2. Very often leaders are required to coordinate strong personalities; after all, most very successful people got that way by spending hours alone perfecting something. We are too quick to refer to leading these “lone rangers” as akin to herding cats. I suggested that people read Warren Bennis’s book “Organizing Genius” to be inspired how to step up to the important challenge of leadership in a more respectful, effective way. (Bennis is University Professor and Distinguished Professor of Business Administration and Founding Chairman of The Leadership Institute at the University of Southern California.)
3. Habib Dagher did describe the circles he drew that invited the submission of imaginative, innovative ideas. What would be more helpful is to have him explain the process that he goes through to teach what he only briefly mentioned in his last sentence: explaining to people how to evaluate viability and outline action processes for those ideas that pass the viability test. This is what great teachers, students, leaders, managers, and individuals at all positions on the spectrum need most to do well.

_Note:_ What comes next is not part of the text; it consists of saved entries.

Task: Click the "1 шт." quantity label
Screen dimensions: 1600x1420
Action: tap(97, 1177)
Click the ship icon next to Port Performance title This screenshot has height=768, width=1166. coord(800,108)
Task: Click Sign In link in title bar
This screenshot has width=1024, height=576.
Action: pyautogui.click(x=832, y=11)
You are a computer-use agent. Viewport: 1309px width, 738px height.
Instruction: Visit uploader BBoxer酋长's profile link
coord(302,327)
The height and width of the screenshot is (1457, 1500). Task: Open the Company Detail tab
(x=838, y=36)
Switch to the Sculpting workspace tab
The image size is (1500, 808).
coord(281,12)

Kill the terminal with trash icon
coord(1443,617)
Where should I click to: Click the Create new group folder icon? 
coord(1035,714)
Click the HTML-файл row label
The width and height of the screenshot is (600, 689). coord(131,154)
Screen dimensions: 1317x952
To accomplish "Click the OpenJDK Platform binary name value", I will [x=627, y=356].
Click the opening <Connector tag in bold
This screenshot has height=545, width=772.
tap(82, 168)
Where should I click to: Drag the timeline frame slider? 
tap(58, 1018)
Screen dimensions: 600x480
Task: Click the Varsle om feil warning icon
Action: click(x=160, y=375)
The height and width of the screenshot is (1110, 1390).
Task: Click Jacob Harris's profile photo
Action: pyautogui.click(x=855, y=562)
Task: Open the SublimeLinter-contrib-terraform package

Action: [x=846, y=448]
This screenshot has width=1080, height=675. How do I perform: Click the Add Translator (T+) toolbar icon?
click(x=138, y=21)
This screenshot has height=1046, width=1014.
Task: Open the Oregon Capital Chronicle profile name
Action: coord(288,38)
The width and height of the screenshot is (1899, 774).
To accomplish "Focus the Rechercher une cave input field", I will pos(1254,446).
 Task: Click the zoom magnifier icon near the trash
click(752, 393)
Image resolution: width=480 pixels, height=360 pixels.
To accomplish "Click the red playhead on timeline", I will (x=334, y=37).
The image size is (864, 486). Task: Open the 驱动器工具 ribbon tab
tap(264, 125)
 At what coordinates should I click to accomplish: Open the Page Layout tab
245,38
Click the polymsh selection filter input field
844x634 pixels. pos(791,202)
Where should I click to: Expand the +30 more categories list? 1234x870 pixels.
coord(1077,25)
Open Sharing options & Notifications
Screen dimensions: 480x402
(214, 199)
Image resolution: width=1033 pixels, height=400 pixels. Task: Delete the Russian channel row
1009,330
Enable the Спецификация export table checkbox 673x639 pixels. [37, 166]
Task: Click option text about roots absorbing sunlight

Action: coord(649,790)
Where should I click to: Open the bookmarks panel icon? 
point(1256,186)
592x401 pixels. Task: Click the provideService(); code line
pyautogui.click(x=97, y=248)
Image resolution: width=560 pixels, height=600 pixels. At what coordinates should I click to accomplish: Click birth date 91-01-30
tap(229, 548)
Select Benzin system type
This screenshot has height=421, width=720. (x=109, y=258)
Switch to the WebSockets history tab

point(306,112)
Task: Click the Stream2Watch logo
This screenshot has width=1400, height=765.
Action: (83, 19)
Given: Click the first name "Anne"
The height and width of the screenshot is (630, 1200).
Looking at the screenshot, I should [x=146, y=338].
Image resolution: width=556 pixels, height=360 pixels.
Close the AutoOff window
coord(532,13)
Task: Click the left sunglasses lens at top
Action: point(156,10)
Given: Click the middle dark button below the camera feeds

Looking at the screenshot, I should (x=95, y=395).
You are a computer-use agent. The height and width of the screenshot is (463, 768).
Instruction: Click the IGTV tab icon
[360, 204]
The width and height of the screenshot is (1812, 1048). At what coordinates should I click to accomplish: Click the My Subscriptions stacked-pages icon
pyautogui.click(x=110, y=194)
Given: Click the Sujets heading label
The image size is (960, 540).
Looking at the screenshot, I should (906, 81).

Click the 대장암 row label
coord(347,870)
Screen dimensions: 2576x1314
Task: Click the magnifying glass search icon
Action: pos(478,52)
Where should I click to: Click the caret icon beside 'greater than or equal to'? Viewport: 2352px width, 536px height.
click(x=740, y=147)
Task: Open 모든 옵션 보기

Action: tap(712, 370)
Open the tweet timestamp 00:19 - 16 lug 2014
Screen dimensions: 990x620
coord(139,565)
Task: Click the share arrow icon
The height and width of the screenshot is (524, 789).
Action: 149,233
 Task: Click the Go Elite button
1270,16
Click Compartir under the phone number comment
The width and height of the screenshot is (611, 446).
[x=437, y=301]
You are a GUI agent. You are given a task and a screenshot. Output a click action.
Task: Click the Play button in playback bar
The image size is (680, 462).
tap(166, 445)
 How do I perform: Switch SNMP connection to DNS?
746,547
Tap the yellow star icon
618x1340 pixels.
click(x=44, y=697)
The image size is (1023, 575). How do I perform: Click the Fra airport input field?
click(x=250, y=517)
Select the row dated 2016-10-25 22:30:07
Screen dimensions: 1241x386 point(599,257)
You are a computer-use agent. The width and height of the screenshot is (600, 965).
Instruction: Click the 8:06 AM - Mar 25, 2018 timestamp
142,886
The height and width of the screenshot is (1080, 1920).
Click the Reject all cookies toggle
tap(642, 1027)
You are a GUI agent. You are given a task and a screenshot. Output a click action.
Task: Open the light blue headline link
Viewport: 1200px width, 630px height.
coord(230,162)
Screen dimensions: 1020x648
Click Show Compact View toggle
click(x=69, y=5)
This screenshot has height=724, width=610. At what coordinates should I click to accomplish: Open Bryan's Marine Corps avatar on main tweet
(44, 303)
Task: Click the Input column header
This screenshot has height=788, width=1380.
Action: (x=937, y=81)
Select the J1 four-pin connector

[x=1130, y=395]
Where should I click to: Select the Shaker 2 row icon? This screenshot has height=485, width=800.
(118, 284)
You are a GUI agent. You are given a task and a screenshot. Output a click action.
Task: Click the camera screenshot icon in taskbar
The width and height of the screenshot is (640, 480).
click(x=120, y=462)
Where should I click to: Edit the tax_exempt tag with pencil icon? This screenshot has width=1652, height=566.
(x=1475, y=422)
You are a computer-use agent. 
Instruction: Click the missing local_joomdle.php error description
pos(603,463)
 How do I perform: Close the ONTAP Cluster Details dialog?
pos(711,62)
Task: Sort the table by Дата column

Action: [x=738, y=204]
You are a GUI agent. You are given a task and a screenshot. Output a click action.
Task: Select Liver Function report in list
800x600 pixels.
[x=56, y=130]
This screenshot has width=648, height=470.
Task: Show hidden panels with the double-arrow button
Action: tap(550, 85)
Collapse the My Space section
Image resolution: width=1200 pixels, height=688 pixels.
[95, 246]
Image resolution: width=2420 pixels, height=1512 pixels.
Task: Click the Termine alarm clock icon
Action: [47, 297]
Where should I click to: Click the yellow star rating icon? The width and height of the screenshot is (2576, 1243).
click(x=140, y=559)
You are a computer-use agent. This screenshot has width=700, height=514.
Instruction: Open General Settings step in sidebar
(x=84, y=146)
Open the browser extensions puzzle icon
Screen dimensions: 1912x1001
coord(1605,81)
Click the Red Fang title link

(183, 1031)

Imagination is the starting point for all of my ideas. I can’t begin to start a project, solve a problem, or make a decision without first having an idea of how to accomplish it. And that happens in my head so quickly, it’s quite amazing. For example: I happen to rip a piece of paper that I don’t want ripped. In a split second I imagine a solution of tape, and I even visualize (imagine) it in my head of where I am going to find tape and where exactly I will tape the paper, way before I make my first move in obtaining that tape. Any thought in my head I could call imagination because it isn’t real yet. It’s kind of blowing my mind right now writing this out. So imagination is where everything begins and imagination without action is dead. Im my schooling/practice, I get paid to put my imagination into action. Thankfully, paid little with monetary value, and mostly with personal reward. And the more creative and unique I am, the more I get paid. I think everyone who puts imagination into action gets paid in some way. Good imagination: paid with ultimately good things. Evil Imagination: paid with ultimately evil things. And the way the world works is that BOTH good and evil people get BOTH good and evil things (Matt 5:45). BUT, good people with good imagination and good action receive uniquely good things that evil people will never taste. That’s what I aim for, and that’s what drives my imagination creatively. Because I do have/think of unique imaginations that I do think could bring some good.